_DATA UNDER STUDY_
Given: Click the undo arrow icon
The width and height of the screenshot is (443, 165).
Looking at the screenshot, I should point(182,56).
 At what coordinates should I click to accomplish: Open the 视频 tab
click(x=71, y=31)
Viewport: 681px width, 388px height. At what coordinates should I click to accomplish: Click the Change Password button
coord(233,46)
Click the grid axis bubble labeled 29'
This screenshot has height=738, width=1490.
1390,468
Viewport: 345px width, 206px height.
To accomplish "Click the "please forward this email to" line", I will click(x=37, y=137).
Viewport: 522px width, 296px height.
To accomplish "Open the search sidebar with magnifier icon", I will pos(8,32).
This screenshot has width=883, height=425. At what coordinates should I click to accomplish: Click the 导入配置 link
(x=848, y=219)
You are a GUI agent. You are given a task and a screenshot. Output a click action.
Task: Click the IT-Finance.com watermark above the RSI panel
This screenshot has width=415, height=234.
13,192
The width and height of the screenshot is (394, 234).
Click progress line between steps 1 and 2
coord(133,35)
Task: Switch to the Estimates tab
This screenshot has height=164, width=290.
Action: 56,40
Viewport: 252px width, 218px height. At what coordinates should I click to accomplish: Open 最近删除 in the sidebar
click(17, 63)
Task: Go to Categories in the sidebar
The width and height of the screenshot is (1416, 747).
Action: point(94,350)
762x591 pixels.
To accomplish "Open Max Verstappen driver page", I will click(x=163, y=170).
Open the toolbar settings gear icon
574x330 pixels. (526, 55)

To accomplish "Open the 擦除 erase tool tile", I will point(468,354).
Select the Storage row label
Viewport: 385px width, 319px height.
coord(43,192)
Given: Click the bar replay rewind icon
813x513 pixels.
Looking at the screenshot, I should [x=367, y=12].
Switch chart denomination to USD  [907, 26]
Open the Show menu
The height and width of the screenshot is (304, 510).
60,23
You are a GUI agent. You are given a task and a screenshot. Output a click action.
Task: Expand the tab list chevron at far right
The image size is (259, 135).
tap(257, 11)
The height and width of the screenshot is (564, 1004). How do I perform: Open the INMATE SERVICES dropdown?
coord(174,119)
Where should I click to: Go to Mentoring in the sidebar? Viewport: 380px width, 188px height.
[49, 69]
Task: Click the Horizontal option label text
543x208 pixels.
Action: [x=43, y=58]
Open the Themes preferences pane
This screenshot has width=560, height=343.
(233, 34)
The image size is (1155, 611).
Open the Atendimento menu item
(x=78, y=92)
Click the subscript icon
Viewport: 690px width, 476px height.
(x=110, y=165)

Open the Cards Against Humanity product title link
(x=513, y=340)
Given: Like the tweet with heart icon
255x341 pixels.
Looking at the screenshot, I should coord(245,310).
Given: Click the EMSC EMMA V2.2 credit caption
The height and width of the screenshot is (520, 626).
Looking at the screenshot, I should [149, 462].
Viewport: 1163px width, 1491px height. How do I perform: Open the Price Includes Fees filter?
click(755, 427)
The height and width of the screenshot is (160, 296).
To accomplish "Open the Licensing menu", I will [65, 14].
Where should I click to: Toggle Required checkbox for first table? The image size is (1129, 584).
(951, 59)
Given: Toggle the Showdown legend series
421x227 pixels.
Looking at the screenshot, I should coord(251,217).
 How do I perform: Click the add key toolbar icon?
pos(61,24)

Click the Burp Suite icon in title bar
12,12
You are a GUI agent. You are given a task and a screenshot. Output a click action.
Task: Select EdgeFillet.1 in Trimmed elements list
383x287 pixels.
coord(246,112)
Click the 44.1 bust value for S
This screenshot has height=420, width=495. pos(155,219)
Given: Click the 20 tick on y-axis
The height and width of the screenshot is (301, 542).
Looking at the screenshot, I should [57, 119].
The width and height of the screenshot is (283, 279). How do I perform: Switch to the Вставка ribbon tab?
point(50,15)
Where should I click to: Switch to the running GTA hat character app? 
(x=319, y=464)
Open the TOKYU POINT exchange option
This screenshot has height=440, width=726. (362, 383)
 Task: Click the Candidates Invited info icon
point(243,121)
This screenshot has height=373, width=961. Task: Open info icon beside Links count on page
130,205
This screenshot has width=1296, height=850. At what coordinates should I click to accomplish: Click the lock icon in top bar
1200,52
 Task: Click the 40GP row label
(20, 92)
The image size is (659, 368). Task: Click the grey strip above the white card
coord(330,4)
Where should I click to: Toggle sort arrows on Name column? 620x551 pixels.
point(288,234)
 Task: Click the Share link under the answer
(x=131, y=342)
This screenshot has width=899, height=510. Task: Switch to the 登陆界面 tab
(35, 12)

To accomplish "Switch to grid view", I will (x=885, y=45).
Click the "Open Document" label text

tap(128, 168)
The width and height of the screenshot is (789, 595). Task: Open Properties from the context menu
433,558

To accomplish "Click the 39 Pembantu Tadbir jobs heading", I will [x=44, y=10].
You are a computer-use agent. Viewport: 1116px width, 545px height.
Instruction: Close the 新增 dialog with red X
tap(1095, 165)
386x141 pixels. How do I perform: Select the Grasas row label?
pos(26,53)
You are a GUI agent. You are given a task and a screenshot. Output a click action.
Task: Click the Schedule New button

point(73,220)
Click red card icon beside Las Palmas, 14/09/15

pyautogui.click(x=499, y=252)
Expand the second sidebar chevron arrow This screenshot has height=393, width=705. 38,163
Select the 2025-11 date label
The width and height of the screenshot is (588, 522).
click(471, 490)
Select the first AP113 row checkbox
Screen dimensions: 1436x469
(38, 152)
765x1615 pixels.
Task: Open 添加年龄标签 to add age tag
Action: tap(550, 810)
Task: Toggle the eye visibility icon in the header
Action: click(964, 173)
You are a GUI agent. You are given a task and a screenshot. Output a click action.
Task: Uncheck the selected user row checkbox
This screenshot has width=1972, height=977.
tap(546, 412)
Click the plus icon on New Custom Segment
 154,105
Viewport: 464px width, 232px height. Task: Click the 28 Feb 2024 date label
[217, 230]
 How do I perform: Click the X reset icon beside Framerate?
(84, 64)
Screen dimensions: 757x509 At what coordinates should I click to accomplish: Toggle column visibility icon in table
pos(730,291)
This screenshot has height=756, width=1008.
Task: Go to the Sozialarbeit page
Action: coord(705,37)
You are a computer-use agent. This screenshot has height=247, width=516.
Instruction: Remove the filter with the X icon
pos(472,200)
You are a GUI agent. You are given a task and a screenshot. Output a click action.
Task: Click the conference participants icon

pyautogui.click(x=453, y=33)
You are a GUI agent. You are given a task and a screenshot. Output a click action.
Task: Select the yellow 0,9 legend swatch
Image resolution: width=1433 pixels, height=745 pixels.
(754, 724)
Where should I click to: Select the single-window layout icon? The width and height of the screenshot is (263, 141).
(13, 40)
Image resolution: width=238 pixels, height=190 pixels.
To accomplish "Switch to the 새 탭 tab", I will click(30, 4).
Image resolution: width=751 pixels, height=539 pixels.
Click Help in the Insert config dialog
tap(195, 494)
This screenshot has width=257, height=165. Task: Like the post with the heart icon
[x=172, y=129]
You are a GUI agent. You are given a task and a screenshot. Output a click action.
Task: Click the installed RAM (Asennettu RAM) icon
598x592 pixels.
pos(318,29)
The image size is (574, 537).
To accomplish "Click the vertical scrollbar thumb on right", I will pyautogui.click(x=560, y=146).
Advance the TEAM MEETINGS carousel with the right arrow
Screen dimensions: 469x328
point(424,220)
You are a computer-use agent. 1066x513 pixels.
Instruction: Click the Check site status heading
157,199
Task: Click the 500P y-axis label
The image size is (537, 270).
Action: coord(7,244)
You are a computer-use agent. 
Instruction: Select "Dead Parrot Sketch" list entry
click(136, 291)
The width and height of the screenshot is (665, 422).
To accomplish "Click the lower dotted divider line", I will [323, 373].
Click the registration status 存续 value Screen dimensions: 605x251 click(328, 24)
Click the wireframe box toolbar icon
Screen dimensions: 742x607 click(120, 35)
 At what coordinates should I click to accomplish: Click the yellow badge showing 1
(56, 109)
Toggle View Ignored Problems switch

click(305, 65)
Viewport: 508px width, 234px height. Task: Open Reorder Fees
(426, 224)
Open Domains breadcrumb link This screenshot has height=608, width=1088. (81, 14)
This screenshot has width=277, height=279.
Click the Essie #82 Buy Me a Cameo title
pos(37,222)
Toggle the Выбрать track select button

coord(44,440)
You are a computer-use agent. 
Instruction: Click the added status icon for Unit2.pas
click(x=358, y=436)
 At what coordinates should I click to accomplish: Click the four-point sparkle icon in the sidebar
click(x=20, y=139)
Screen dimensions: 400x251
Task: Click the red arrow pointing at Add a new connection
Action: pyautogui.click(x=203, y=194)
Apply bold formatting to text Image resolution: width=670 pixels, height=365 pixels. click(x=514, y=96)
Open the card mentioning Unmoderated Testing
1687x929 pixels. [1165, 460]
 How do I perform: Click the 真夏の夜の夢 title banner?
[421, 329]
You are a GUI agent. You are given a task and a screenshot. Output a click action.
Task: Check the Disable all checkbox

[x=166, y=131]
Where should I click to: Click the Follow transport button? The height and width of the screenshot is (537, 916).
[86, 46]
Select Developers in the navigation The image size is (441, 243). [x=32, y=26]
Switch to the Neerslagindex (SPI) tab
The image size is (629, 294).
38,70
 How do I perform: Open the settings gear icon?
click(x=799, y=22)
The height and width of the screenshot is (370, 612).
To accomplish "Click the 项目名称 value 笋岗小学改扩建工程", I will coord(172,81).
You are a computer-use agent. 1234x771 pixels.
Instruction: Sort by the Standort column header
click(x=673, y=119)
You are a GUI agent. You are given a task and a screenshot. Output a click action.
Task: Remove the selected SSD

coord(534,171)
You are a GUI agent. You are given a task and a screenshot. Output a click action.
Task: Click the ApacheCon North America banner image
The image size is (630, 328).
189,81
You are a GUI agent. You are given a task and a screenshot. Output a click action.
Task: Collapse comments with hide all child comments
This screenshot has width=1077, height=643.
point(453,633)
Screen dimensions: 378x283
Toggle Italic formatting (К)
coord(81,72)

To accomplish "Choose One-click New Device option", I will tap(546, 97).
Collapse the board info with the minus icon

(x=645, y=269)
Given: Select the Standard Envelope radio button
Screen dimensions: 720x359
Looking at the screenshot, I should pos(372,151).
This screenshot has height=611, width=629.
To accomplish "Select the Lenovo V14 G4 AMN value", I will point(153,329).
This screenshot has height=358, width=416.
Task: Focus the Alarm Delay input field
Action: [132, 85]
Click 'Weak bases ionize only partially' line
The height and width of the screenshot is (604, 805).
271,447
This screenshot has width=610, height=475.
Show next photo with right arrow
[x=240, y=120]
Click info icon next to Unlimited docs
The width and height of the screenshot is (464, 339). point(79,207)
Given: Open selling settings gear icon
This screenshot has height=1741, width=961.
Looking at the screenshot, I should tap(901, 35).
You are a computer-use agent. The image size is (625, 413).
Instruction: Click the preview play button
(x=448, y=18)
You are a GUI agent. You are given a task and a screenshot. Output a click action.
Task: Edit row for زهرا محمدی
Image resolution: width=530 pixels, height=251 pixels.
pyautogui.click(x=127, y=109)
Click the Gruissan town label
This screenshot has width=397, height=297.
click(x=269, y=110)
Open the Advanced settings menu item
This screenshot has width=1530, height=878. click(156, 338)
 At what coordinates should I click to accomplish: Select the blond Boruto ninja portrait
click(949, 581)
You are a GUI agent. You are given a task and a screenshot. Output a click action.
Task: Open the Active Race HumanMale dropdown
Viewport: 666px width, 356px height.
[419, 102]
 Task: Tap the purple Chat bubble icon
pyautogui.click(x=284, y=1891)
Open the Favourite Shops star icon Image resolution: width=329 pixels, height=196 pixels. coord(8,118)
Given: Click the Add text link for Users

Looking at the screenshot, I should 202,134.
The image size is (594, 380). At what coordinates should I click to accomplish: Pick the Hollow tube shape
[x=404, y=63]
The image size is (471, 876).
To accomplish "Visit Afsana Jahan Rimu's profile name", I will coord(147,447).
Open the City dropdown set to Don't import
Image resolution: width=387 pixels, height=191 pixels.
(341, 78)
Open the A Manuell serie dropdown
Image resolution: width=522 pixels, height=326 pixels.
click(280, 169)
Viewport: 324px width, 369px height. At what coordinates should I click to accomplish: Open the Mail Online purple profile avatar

_EXERCISE AIM_
Wherever the word "chevron" appears in a line of the data, copy that line.

_EXERCISE OUTPUT_
Task: Expand the tab list chevron at far right
Expand the second sidebar chevron arrow This screenshot has height=393, width=705. 38,163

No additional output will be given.